◆ Text block ◆
+ + +

Forging a Black Trotskyist Cadre

Spartacist League Holds Fifth Conference

Spartacist League (U.S.)

1977-07-15

Forging a Black Trotskyist Cadre

Spartacist League Holds Fifth Conference

The Fifth National Conference of the Spartacist League/U.S. was held early this month in an East Coast city. Although only the elected delegates were mandated to attend, a total of close to 300 comrades came to participate in this highest body of the SL/U.S. Attending in addition to North American comrades were seven representatives of European and Australasian sections of the international Spartacist tendency, as well as a delegation from the Los Angeles-based Red Flag Union, a group derived from the homosexual left which is engaged in fusion discussions with the SL. Preceding the three day party conference was a national conference of the SL’s youth group, the Spartacus Youth League (SYL).

The survey of SL/SYL members present indicated that 30 percent had joined two years ago or less, while 59 percent had been members for from three to six years. The largest number was concentrated around the five-year mark, testimony to the period of extremely rapid recruitment out of the New Left milieu, including the antiwar, women’s and black movements. Some 39 percent were women; 41 percent were union members.

Only 10 percent were non-party SYL members. This figure, taken in conjunction with a substantial rise in the average age of the SL/SYL since the 1974 conference, indicates that the slight membership contraction noted previously in WV reflects a certain tailing off of new recruitment by the youth organization reflecting the downturn in campus radicalism, while the party has continued to recruit professional revolutionary cadres out of the youth group. Thus the cohesiveness and maturity which helped make for a comfortable and productive conference reflect not only the revolutionary seriousness of the cadres but also the objective difficulties confronting communist militants in the present period of strangulated labor struggles.

Politically, the Conference was in part a continuation of the work of the Active Workers Conference held in the Midwest some six months previously. Along with supplemental resolutions prepared for the National Conference, the Memorandum presented to the Active Workers Conference constituted the main resolution defining the perspectives and tasks of the organization for the coming period. The documentary basis of the National Conference included the written material preceding the Midwest meeting as well as four more recent internal bulletins produced during the pre-Conference discussion period.

The Main Enemy Is at Home!

At the Conference, the main National Reports stressed the increasingly aggressive attacks on democratic rights such as Supreme Court decisions undermining previous democratic gains (abortion, school busing, etc.), as well as the vicious anti-homosexual backlash spearheaded by Anita Bryant’s reactionary fundamentalist campaign. The reporters underscored the centrality of the slogan, “The Main Enemy Is at Home,” in opposition to the liberals and New Leftist residues who refurbish U.S. imperialism’s “democratic” pretensions by seeking to associate their sectoralist reform demands with Carter’s fundamentally anti-Soviet “human rights” rhetoric. The prospects for substantial revolutionary regroupments were noted as quite bleak as the ostensibly revolutionary organizations overwhelmingly pursue a rightist course.

+ + +

Lines of data

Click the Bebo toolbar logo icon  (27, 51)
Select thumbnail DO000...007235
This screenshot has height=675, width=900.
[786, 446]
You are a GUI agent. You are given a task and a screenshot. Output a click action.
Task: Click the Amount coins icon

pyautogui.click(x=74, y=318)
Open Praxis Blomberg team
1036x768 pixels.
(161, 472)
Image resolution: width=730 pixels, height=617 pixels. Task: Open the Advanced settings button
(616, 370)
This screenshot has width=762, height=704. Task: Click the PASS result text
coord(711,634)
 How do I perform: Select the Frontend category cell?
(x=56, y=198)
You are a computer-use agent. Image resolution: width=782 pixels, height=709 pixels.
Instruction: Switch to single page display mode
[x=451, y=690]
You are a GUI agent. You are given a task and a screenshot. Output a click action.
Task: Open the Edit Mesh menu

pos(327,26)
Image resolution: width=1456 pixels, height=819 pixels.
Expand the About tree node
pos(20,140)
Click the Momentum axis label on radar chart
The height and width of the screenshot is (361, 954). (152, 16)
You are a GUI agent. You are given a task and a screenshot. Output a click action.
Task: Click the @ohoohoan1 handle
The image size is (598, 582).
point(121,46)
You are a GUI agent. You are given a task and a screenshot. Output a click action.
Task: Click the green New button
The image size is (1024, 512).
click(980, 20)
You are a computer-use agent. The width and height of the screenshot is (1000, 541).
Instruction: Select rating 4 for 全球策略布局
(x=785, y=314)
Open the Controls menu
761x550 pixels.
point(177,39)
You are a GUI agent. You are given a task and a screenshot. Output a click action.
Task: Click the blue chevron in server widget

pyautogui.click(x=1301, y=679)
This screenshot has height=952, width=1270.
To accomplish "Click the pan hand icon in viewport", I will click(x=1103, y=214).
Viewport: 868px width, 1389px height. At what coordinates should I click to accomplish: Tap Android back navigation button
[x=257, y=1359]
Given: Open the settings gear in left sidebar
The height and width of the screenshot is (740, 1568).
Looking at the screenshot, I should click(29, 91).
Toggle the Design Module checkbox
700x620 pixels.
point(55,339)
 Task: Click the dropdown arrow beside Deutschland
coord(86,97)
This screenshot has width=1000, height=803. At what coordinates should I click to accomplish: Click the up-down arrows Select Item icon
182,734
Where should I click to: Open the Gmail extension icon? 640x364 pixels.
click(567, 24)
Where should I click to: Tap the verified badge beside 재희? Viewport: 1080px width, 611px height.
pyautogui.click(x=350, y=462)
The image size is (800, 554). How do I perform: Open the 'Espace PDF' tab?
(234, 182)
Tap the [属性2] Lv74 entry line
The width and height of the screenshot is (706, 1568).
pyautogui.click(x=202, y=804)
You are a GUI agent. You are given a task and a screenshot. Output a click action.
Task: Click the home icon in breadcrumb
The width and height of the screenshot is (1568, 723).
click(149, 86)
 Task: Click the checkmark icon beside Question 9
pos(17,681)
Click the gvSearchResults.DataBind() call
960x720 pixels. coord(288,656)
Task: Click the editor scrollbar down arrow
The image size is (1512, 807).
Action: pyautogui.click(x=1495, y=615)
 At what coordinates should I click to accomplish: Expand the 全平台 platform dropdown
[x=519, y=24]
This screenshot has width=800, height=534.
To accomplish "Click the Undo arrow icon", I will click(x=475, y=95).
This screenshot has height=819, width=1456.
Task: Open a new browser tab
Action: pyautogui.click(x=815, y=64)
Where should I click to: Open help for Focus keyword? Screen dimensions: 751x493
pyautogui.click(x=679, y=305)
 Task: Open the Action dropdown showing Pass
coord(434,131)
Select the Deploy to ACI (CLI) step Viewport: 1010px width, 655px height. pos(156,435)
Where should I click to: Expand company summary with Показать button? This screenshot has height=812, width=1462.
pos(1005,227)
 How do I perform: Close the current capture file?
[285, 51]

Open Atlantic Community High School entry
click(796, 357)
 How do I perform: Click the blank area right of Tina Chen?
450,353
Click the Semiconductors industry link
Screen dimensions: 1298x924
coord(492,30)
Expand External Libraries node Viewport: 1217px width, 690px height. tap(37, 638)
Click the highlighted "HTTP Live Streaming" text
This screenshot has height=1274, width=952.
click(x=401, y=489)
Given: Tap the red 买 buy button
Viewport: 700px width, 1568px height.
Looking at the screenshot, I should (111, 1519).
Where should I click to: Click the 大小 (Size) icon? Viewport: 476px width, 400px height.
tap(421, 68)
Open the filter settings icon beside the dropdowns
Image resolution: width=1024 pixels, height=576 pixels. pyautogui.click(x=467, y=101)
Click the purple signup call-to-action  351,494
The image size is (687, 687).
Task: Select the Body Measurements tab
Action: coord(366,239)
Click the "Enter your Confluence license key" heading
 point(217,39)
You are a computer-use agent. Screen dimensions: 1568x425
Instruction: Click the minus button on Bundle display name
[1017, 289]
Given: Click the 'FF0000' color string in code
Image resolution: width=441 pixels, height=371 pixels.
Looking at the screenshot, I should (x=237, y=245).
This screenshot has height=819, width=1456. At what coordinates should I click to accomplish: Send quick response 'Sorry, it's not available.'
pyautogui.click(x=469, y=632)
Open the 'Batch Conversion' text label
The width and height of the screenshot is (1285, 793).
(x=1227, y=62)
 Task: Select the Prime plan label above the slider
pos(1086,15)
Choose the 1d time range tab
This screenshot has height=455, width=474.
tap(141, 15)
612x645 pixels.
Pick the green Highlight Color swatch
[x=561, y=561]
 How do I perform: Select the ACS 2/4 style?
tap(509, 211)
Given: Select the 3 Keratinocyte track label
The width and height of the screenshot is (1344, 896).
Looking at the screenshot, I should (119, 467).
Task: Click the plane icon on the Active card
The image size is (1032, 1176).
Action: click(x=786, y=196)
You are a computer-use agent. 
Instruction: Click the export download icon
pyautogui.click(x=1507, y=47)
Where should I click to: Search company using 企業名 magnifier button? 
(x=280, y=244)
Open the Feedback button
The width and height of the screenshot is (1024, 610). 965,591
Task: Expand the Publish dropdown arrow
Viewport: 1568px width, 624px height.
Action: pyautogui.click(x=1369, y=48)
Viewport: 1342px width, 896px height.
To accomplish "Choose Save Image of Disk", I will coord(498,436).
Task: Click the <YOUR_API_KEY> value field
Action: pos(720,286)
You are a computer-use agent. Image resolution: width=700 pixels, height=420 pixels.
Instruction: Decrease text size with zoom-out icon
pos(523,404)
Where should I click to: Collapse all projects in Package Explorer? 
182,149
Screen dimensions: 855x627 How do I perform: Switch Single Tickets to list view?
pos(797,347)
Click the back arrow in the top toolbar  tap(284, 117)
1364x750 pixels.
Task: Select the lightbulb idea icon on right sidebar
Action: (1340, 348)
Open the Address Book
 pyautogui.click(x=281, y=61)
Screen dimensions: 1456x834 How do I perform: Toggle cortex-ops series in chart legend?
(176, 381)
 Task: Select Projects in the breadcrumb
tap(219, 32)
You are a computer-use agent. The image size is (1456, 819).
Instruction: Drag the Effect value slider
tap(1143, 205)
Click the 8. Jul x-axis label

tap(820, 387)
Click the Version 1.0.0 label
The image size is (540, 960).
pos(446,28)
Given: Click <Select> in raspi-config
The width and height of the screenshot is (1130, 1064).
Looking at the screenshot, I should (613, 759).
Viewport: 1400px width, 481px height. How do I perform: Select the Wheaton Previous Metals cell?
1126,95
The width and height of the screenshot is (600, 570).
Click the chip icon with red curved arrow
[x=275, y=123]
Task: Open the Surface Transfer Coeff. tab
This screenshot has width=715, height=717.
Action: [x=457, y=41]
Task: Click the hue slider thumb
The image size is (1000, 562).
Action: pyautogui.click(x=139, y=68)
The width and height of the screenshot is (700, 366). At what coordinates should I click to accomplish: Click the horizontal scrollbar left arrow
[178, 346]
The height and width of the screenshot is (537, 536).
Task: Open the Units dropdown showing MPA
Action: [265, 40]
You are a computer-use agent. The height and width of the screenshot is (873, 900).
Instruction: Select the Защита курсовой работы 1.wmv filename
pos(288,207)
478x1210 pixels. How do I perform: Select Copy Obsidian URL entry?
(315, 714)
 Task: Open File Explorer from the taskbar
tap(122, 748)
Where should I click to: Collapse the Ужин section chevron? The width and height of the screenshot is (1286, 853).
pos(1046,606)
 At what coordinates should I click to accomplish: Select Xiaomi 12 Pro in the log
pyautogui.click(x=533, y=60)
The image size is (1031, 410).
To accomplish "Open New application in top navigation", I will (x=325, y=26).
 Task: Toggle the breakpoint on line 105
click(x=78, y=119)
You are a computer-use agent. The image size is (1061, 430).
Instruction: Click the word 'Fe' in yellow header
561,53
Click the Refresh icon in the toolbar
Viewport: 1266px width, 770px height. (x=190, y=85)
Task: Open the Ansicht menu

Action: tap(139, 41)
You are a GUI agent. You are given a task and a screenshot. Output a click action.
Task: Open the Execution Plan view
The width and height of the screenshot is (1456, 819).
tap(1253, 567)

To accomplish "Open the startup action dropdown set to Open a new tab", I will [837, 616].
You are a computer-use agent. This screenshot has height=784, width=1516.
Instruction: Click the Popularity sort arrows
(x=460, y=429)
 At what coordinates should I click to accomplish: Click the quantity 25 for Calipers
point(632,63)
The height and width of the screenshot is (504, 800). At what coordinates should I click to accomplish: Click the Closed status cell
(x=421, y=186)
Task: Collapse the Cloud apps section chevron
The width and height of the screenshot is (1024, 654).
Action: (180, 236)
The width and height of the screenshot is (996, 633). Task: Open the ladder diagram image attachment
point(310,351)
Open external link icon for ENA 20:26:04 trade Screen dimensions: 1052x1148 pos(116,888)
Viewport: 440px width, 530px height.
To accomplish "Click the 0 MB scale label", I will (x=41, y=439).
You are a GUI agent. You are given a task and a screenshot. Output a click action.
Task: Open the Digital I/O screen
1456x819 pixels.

+ + +

◆ Problems and tasks ◆
(1) Reproduce the passage of the conference report starting at "Politically, the Conference" and ending at "Is at Home!", replacing "Memorandum" with "Statement".
(2) Write the next part of the conference report, picking up after its final sentence.

◆ The answers ◆
(1)
Politically, the Conference was in part a continuation of the work of the Active Workers Conference held in the Midwest some six months previously. Along with supplemental resolutions prepared for the National Conference, the Statement presented to the Active Workers Conference constituted the main resolution defining the perspectives and tasks of the organization for the coming period. The documentary basis of the National Conference included the written material preceding the Midwest meeting as well as four more recent internal bulletins produced during the pre-Conference discussion period.

The Main Enemy Is at Home!

(2)
The international report and the fraternal greetings from the Trotzkistische Liga Deutschlands, Ligue Trotskyste de France, Spartacist League of Australia and New Zealand and Trotskyist League of Canada testified to the international Spartacist tendency’s continuing consolidation as the programmatically united Trotskyist alternative to the United Secretariat rotten bloc. The greetings from the Red Flag Union delegation were grounds for continued optimism about the prospect of a deep and principled fusion between these comrades and the SL.

One session of the conference agenda was devoted to commission meetings under the auspices of the Trade Union Commission, financial department of the Central Office and the legal defense commission. Virtually every other available time slot, including meal breaks, was also utilized for additional commissions, such as press, archives, RFU fusion and Central Committee slate.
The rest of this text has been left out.